An autonomous truck incident at Fortescue Metals Group (FMG) Christmas Creek operation this week has shone a light on the safety vulnerabilities of wireless mesh networks for the management of data associated with autonomous vehicles supplying a wide variety of sensory inputs.
Fortescue Metals Group confirmed today that one of its Auto Haulage System (AHS) trucks reversed into another parked AHS truck at slow speed on Monday night.
According to reports in The West Australian, the back corner of the reversing truck smashed into the cab of the stationary truck. It is believed the incident may have occurred after a dropout in Wi-Fi coverage which facilitates the transfer of data from the truck to the communications centre.
Fortescue Metals said in a statement that no one was hurt or at risk of being injured in Monday’s incident.
“This was not the result of any failure of the autonomous system,” Fortescue Chief Executive Elizabeth Gaines said in the statement.
The media release confirmed that “No manned vehicles or people were involved and its AHS trucks have safely travelled more than 24.7 million kilometres since 2012.”
FMG also confirmed that it is conducting a full investigation into the incident and will make details of the failure known to industry stakeholders and regulators.
Mesh network issues being investigated
Like all engineered systems, vulnerabilities and risks with systems are ever present and theoretically should be engineered out to remove those risks, however, many mesh network engineers have identified that failures can still occur in mesh networks for a variety of complex reasons. FMG says it’s investigating why the mesh network breakdown occurred.
For now, Fortescue will move on
FMG’s investigation will be one to watch by the industry. AMSJ suspects that as autonomous systems evolve at a rapid rate, incidents of this ilk will also continue to evolve in complexity.

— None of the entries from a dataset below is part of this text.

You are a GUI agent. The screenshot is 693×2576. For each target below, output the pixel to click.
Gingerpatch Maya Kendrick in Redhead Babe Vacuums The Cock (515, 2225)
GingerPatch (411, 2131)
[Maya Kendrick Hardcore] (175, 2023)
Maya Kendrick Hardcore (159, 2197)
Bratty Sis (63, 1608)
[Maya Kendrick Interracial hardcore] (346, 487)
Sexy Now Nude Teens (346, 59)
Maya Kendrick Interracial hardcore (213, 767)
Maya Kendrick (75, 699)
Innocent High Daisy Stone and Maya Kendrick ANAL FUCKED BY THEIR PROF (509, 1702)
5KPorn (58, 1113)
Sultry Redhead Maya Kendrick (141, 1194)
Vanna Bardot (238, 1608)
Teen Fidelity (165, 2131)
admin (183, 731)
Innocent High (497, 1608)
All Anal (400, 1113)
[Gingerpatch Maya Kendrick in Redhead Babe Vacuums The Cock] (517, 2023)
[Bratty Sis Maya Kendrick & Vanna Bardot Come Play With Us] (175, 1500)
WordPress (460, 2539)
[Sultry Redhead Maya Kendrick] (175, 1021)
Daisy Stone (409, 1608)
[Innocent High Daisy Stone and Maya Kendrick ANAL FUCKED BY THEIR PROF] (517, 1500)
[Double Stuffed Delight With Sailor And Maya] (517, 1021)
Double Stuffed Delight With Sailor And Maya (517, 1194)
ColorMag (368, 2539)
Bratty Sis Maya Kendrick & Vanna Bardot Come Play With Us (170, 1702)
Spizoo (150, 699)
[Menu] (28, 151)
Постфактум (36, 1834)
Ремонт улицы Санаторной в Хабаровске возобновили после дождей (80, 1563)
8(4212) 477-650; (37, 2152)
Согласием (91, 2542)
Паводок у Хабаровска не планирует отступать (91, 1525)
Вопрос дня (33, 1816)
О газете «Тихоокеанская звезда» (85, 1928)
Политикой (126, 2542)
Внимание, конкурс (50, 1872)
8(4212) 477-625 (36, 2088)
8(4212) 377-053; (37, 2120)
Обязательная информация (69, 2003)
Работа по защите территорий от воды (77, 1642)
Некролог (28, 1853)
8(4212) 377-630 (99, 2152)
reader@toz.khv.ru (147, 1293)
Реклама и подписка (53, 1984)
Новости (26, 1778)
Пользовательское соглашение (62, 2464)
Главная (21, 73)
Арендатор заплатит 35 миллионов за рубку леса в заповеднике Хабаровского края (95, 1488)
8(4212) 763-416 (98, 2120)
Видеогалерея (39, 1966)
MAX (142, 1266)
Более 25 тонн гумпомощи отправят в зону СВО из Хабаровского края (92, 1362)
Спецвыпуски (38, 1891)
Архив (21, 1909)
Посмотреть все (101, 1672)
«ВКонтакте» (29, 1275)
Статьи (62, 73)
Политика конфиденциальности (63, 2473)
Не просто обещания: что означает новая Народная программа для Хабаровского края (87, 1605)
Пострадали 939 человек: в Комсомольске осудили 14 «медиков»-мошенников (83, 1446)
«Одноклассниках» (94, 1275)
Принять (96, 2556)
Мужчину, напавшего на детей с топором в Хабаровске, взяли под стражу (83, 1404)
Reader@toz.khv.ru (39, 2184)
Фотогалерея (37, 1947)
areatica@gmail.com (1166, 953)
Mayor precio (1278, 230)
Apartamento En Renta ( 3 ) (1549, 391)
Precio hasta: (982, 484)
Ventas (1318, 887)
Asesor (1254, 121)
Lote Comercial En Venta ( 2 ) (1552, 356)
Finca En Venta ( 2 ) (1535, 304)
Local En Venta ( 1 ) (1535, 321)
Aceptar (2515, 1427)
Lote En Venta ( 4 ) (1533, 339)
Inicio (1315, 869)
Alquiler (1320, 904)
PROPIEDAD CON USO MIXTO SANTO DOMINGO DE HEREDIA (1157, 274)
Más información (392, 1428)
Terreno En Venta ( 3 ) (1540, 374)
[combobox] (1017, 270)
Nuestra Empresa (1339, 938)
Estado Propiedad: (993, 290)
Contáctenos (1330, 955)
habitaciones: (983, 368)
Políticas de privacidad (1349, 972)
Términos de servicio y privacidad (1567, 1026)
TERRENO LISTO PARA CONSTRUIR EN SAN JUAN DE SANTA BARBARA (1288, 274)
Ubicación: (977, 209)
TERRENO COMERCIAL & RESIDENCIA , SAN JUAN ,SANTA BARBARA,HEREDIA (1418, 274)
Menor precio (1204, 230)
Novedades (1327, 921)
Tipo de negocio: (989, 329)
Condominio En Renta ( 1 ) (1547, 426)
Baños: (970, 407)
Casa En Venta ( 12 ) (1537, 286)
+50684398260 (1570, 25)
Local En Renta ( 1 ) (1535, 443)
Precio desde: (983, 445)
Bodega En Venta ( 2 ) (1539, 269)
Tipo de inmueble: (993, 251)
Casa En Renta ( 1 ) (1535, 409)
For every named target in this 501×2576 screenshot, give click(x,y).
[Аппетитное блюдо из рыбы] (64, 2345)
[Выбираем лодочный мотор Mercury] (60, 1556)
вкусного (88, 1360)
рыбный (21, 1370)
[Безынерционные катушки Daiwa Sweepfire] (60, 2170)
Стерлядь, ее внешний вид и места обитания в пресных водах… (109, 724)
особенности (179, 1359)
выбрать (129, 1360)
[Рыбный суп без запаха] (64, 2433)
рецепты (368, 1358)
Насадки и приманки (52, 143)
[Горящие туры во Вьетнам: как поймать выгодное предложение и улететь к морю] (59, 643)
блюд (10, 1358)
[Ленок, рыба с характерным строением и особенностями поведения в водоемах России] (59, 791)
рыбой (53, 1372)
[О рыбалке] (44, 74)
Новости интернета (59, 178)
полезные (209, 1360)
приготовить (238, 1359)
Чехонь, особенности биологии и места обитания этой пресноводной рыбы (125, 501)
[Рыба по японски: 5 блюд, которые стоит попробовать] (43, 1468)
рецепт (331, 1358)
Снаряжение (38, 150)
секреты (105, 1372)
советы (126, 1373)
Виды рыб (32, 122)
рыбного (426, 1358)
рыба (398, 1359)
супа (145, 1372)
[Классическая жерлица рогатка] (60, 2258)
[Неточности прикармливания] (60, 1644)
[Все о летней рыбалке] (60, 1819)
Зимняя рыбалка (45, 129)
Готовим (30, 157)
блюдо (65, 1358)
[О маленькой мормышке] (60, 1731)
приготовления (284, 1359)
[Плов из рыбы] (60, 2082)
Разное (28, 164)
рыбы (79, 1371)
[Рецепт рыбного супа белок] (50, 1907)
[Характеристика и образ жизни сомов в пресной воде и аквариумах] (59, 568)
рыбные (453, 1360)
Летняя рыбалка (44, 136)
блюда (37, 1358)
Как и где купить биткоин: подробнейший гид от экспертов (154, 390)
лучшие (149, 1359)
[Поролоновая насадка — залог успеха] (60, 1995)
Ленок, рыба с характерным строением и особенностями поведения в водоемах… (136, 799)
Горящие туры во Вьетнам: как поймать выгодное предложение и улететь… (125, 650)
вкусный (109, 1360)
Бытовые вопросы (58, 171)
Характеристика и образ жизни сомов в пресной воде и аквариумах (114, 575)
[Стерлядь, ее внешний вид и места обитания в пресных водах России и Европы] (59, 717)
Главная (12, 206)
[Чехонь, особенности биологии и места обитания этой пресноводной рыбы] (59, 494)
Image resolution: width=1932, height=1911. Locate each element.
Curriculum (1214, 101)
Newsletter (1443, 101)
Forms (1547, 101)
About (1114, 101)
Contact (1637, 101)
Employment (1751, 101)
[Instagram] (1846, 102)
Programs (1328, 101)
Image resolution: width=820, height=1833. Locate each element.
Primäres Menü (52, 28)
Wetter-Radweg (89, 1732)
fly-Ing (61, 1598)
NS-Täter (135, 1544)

When a driver traditionally reversed into another vehicle in the past, the investigation was typically quite concise with causative factors quite clear. There wasn’t a need to check the amount of data being transferred through an ever-evolving and ageing mesh network that may have an increasing nodal failure rate. There wasn’t a need to check the efficacy of a sensor network, the speed of the packets of data or the actions of a controller in a control room. The times are a changing!